SOURCE MATERIAL -
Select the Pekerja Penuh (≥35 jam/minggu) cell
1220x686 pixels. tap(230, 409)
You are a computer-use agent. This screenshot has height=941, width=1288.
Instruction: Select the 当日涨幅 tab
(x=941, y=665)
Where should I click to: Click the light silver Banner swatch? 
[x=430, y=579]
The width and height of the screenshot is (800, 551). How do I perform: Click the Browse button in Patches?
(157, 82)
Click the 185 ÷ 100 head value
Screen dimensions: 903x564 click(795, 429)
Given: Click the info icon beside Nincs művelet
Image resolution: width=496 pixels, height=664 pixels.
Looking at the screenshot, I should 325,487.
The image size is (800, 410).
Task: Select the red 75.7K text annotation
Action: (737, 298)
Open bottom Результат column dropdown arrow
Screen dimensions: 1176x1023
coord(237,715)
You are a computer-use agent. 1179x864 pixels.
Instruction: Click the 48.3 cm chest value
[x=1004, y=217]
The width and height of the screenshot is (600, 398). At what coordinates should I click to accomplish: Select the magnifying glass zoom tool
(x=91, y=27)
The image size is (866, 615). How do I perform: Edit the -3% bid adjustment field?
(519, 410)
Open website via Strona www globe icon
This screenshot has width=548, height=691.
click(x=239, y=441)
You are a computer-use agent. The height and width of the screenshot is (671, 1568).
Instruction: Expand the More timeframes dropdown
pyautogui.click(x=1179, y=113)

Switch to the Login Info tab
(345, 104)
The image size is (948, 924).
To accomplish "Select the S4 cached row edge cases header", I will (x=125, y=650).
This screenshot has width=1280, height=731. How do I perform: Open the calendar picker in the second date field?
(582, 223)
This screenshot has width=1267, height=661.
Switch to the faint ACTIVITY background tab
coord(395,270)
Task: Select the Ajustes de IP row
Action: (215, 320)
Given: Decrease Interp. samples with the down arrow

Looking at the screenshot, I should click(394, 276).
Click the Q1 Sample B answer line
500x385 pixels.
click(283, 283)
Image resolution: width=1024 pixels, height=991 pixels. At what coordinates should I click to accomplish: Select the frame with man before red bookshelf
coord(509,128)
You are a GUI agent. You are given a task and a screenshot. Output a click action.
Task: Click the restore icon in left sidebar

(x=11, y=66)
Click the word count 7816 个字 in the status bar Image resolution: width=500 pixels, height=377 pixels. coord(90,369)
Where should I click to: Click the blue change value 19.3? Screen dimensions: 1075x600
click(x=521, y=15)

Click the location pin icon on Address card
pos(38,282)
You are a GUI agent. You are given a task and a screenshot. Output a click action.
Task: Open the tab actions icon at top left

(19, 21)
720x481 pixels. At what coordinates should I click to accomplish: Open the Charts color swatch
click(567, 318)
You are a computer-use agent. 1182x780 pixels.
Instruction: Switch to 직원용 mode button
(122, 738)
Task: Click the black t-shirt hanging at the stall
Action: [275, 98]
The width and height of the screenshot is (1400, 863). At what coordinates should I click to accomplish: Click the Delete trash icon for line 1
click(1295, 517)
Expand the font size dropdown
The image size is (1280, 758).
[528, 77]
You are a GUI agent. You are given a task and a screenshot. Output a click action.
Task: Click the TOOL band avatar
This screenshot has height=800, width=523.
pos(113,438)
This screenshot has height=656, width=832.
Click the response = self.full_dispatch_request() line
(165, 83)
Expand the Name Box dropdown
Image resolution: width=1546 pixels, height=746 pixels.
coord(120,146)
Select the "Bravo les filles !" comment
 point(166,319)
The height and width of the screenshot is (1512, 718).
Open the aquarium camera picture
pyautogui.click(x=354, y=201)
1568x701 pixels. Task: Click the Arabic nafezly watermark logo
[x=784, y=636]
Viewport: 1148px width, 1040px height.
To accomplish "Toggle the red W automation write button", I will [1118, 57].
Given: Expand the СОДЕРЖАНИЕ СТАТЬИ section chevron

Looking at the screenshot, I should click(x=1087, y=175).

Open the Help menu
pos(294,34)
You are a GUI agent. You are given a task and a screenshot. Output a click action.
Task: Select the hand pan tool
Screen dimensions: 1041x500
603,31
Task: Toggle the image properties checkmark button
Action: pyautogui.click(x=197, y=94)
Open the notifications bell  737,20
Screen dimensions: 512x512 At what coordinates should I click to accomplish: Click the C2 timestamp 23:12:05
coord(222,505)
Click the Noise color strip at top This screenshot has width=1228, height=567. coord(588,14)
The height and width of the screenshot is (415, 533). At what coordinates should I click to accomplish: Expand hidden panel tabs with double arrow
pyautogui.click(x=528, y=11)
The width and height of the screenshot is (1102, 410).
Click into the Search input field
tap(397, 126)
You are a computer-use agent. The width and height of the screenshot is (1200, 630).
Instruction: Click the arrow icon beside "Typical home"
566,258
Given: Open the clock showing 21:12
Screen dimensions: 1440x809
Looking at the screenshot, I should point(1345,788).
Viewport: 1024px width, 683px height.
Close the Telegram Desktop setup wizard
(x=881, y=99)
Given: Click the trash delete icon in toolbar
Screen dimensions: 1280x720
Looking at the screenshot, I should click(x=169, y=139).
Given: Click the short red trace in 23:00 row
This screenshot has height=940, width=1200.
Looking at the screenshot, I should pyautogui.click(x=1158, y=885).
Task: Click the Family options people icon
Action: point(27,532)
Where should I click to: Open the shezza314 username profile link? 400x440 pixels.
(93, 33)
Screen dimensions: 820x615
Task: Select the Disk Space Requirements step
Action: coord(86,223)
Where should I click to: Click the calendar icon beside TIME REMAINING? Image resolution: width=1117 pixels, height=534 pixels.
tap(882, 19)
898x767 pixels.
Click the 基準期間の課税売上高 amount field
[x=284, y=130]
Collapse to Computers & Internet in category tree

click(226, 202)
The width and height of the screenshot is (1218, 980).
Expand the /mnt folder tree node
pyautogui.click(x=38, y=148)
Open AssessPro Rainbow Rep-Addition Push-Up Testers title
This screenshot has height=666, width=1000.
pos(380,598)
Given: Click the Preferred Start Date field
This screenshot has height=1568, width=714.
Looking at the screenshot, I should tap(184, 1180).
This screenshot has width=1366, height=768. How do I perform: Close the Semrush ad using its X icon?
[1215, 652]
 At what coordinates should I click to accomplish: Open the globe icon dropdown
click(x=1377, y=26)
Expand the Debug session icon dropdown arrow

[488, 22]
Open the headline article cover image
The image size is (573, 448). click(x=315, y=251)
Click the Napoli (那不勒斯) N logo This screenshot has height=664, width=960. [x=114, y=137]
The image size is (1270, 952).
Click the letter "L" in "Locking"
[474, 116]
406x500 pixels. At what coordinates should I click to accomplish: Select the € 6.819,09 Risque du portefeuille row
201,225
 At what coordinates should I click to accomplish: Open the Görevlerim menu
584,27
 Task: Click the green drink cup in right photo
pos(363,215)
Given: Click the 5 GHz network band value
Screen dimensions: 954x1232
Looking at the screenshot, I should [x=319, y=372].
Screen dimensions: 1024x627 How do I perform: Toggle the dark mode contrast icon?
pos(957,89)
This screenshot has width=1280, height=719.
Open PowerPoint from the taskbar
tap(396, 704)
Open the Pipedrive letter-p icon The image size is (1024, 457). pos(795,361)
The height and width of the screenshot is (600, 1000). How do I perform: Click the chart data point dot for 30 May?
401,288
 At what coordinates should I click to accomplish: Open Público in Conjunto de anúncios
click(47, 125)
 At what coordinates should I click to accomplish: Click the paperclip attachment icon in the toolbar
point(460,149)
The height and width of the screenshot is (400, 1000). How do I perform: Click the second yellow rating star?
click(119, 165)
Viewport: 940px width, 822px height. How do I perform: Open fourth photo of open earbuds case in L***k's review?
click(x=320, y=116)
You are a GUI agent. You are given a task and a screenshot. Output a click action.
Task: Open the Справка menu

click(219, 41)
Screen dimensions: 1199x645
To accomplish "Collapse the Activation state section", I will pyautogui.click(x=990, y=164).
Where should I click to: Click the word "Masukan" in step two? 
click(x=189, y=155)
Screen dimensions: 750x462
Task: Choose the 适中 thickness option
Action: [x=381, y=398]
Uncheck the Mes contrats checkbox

PROBLEM DETAILS - In the listing above, find the line containing "Click the location pin icon on Address card" and the line containing "Task: Click the TOOL band avatar". Output them and every line between, exactly, and nothing else.

ANSWER SECTION -
Click the location pin icon on Address card
pos(38,282)
You are a GUI agent. You are given a task and a screenshot. Output a click action.
Task: Open the tab actions icon at top left

(19, 21)
720x481 pixels. At what coordinates should I click to accomplish: Open the Charts color swatch
click(567, 318)
You are a computer-use agent. 1182x780 pixels.
Instruction: Switch to 직원용 mode button
(122, 738)
Task: Click the black t-shirt hanging at the stall
Action: [275, 98]
The width and height of the screenshot is (1400, 863). At what coordinates should I click to accomplish: Click the Delete trash icon for line 1
click(1295, 517)
Expand the font size dropdown
The image size is (1280, 758).
[528, 77]
You are a GUI agent. You are given a task and a screenshot. Output a click action.
Task: Click the TOOL band avatar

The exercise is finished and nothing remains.